Repeat every record exactly, but omit the images.

___ Provided data

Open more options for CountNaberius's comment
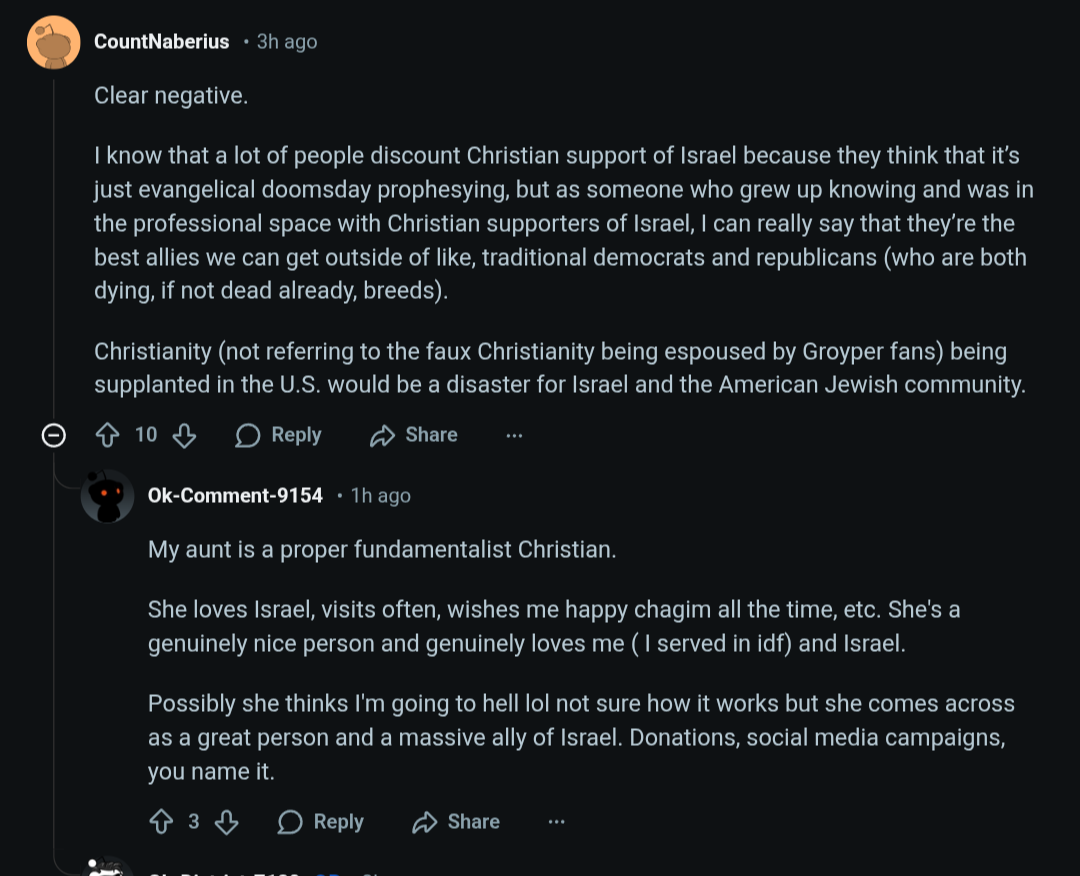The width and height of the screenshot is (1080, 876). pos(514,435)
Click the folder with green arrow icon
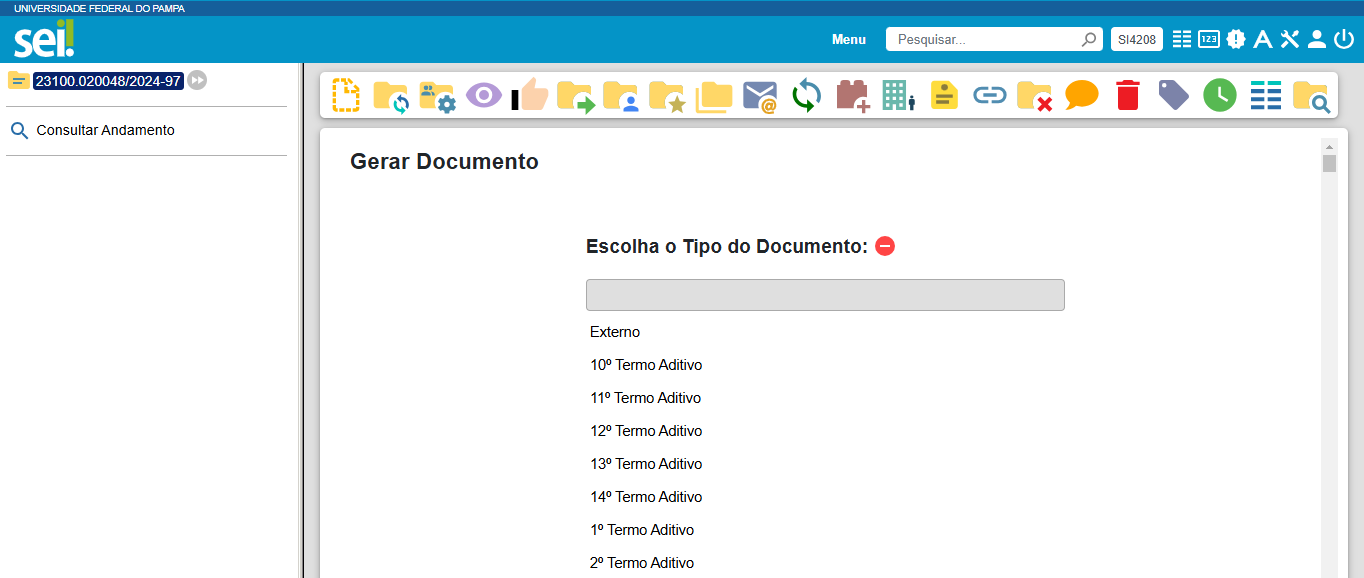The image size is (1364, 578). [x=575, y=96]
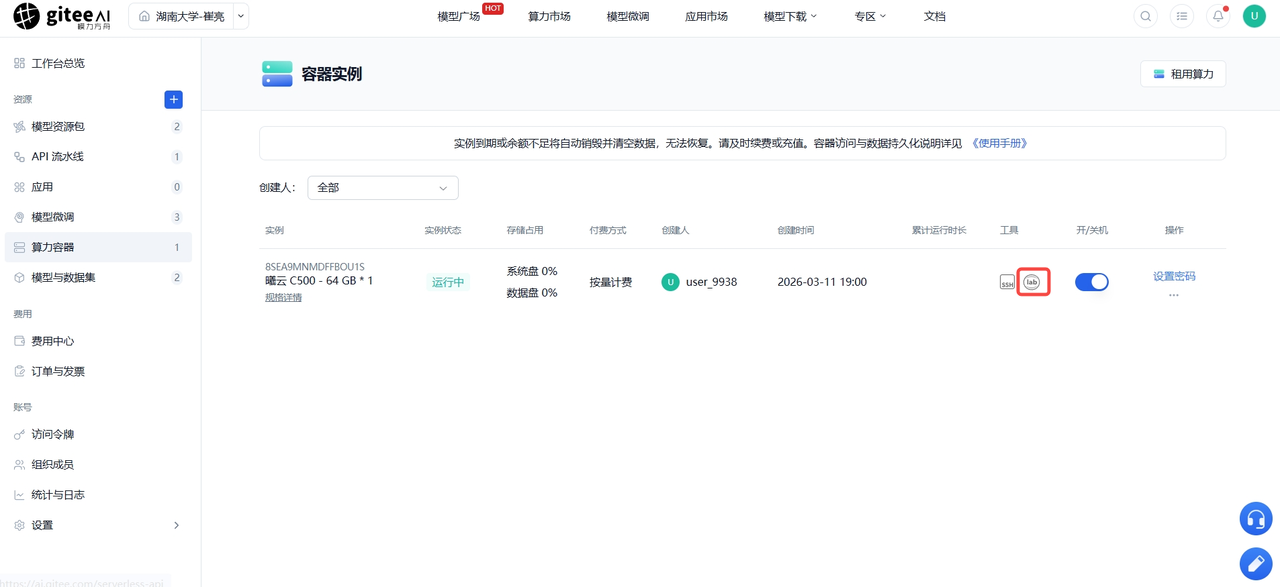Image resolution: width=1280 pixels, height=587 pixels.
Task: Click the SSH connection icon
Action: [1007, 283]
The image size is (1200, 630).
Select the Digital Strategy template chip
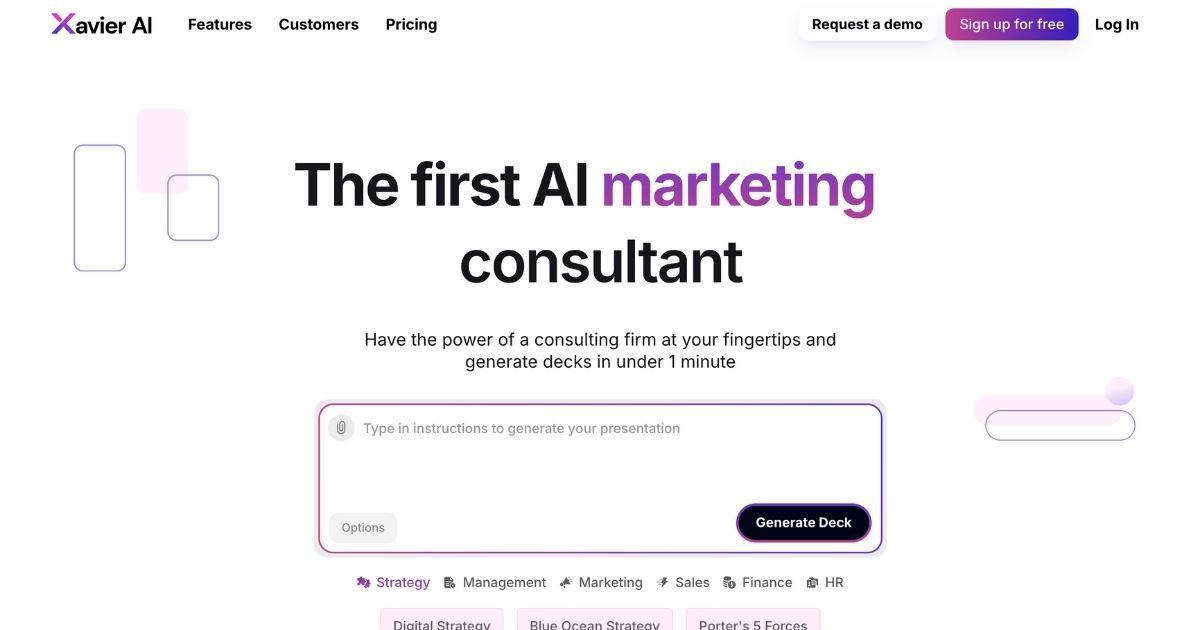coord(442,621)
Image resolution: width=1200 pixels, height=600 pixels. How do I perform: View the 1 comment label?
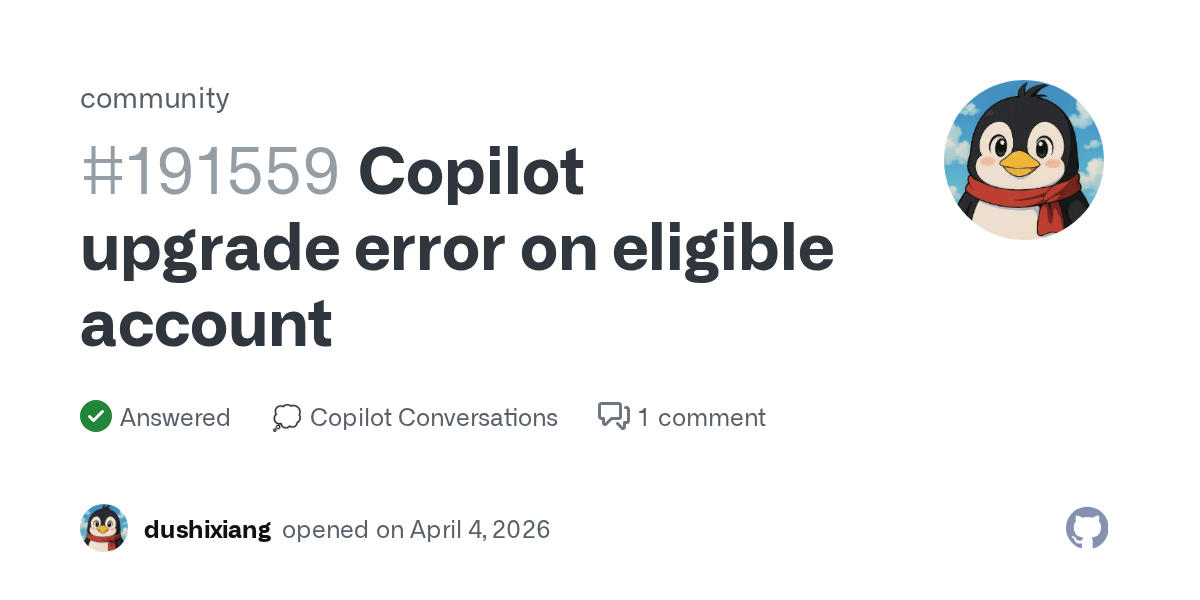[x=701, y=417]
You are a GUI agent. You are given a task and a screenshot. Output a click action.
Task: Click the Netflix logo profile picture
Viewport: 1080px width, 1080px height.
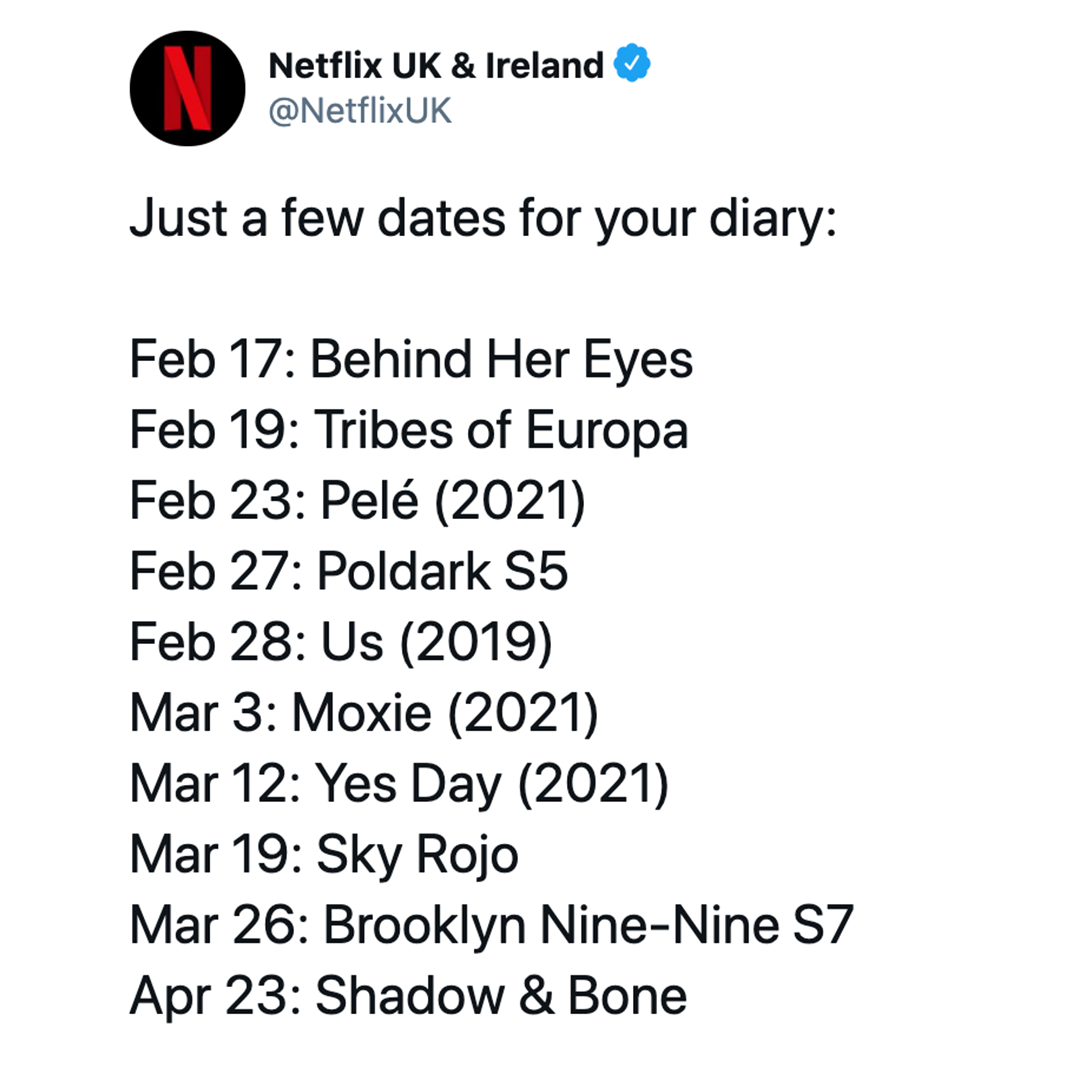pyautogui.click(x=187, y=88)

______

**Result of the exercise:**
Open more options for CountNaberius's comment
The width and height of the screenshot is (1080, 876). pos(514,435)
Click the folder with green arrow icon
The image size is (1364, 578). [x=575, y=96]
Image resolution: width=1280 pixels, height=587 pixels.
Task: Click the SSH connection icon
Action: [1007, 283]
The image size is (1200, 630).
Select the Digital Strategy template chip
coord(442,621)
Image resolution: width=1200 pixels, height=600 pixels. How do I perform: View the 1 comment label?
[x=701, y=417]
You are a GUI agent. You are given a task and a screenshot. Output a click action.
Task: Click the Netflix logo profile picture
Viewport: 1080px width, 1080px height.
pyautogui.click(x=187, y=88)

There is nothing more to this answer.